__Page excerpt__

Of course, it'd be hard to miss it, what with all the protests, the political speeches, the wall-to-wall media coverage, the TV ads, the Hollywood speeches, the movie plot lines, the school curriculums, and the public “awareness” campaigns about how black women never, ever get enough attention.

Propping up that narrative once more is WNBA player Paige Bueckers, formerly a guard for UConn who now plays for the Dallas Wings, who used her moment in a national interview this week to self-flagellate over her own “white privilege” and the unfair treatment of black WNBA players, who she’s previously said never get “the credit they deserve.”

"It’s still an issue, every single day," Bueckers said in a Time magazine interview published Monday. "There’s not ever equal coverage."

"There’s White privilege every single day that I see," she went on. "I feel like I’ve worked extremely hard, blessed by God. But I do think there’s more opportunities for me. I feel like even just marketability, people tend to favor White people, White males, White women. I think it should be equal opportunity. I feel like there is privilege to what I have, and to what all White people have. I recognize that. I want to counteract that with the way I go about my business.”

__Information supplied__
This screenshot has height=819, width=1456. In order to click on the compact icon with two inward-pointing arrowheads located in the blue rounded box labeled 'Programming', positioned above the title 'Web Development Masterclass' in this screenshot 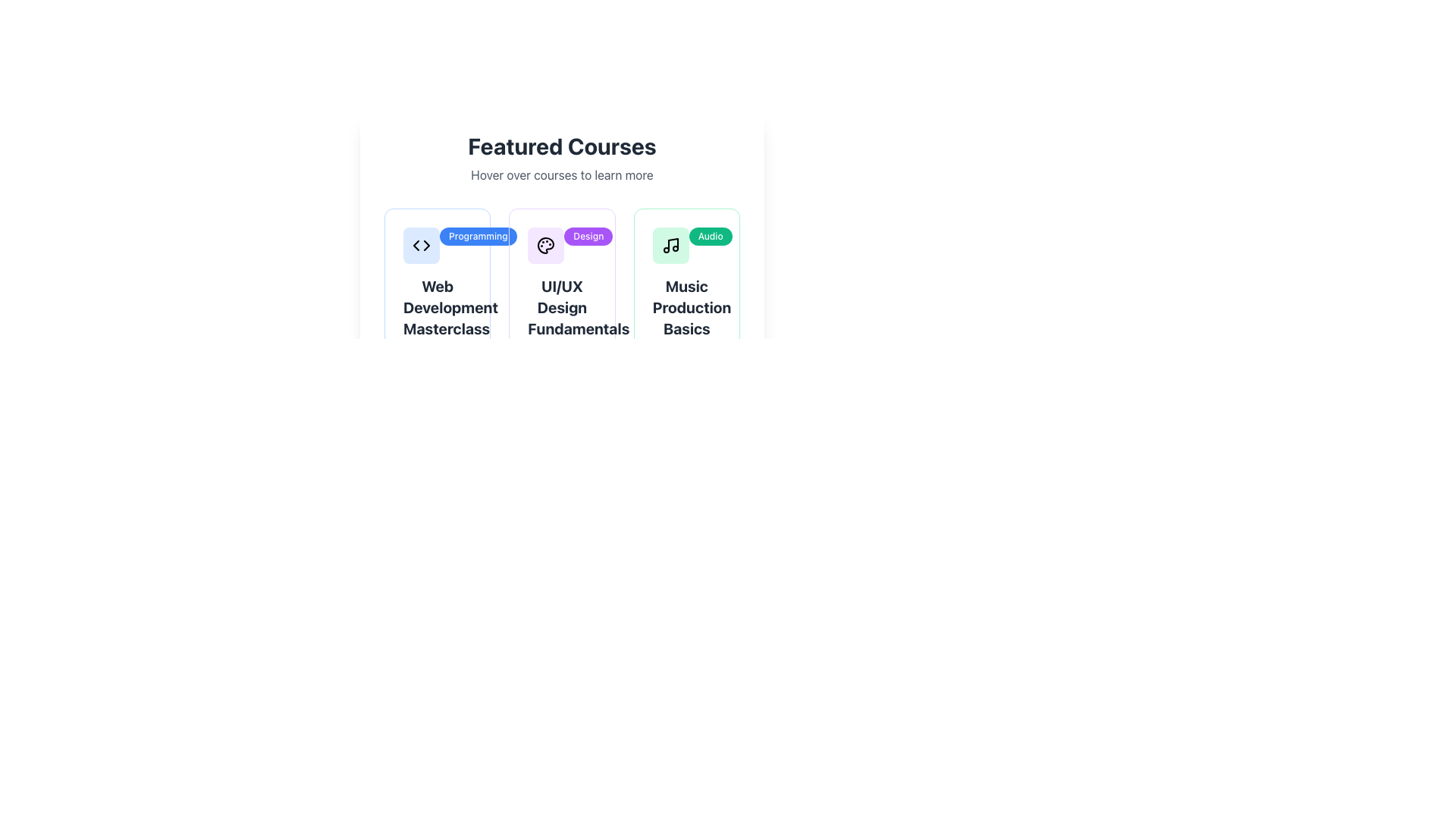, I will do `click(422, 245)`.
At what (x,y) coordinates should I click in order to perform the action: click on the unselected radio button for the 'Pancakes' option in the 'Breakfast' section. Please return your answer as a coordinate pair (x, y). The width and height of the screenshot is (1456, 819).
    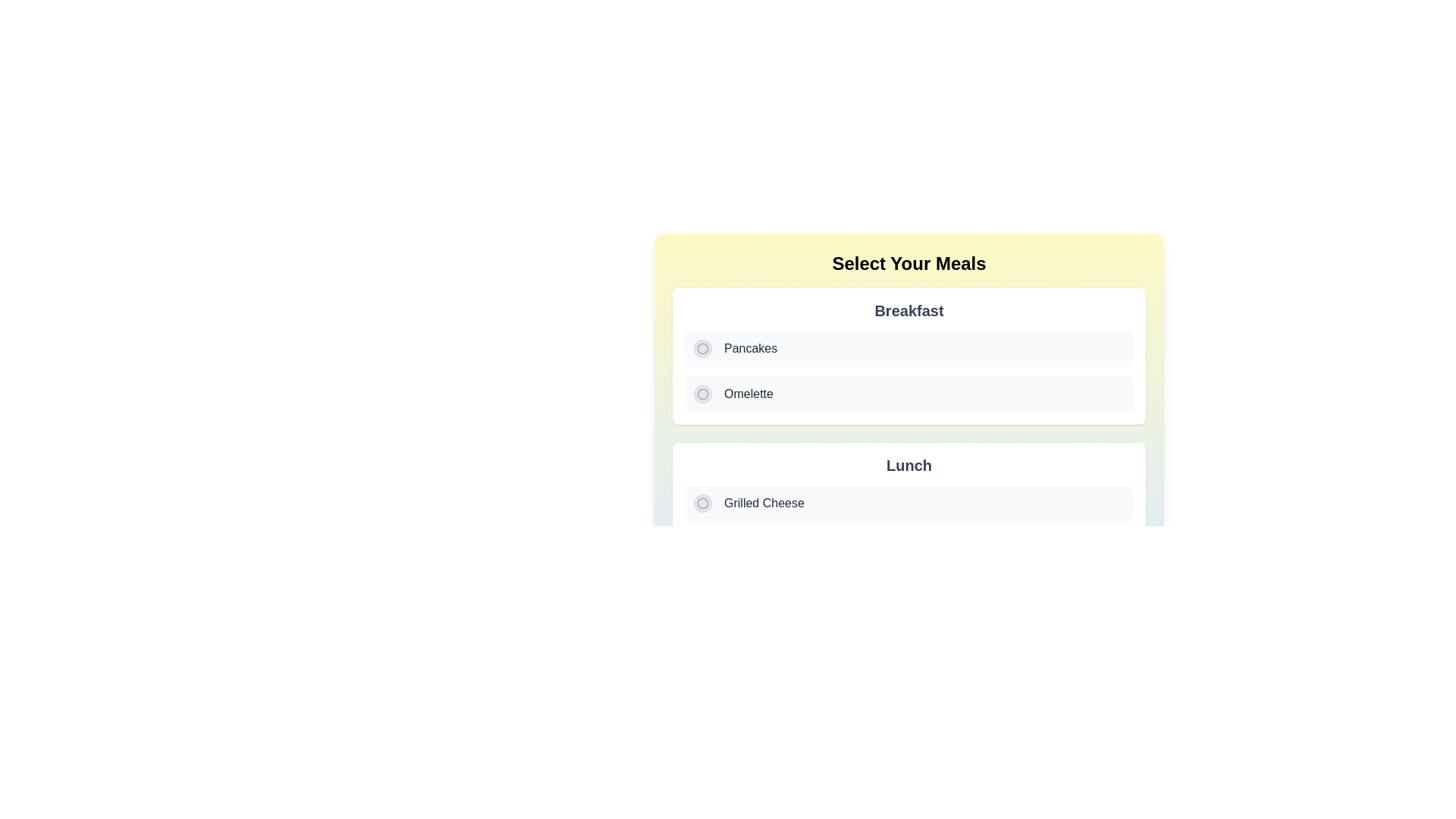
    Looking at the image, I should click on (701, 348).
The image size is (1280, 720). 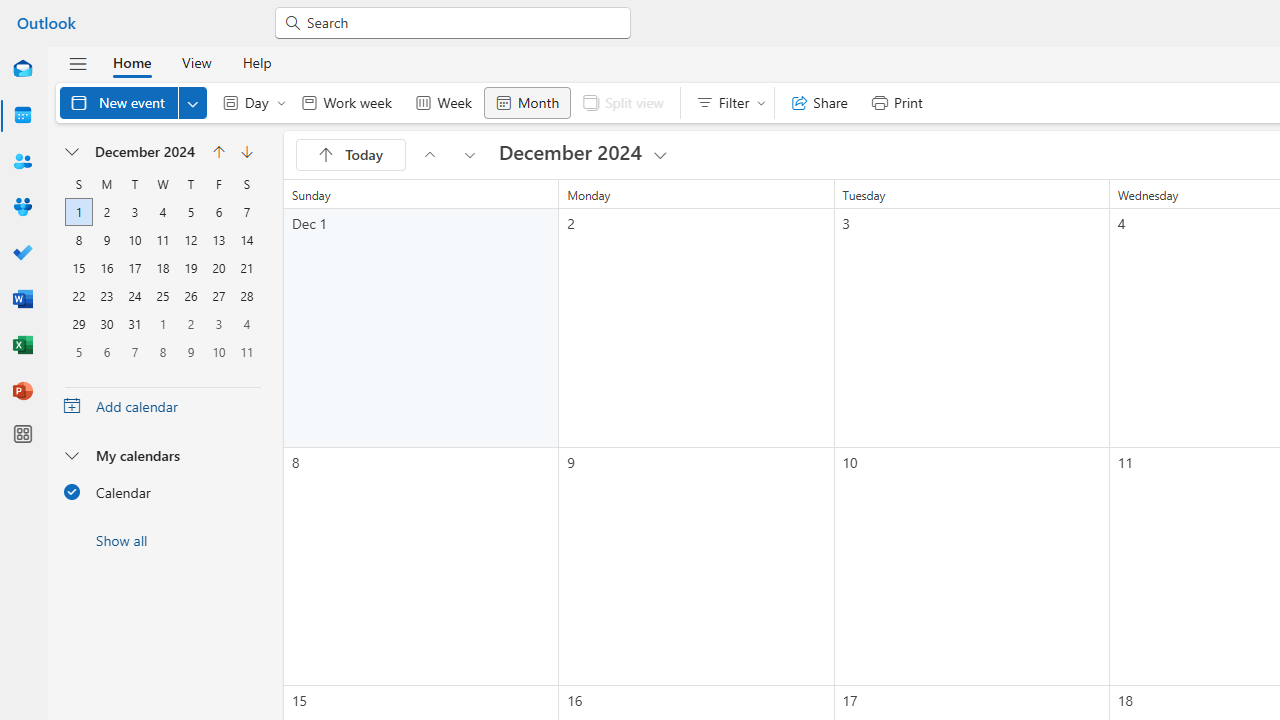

__Exercise objective__
According to the excerpt about Paige Bueckers, which team does she now play for? Work only from the excerpt about Paige Bueckers.

__Result of this task__
The Dallas Wings.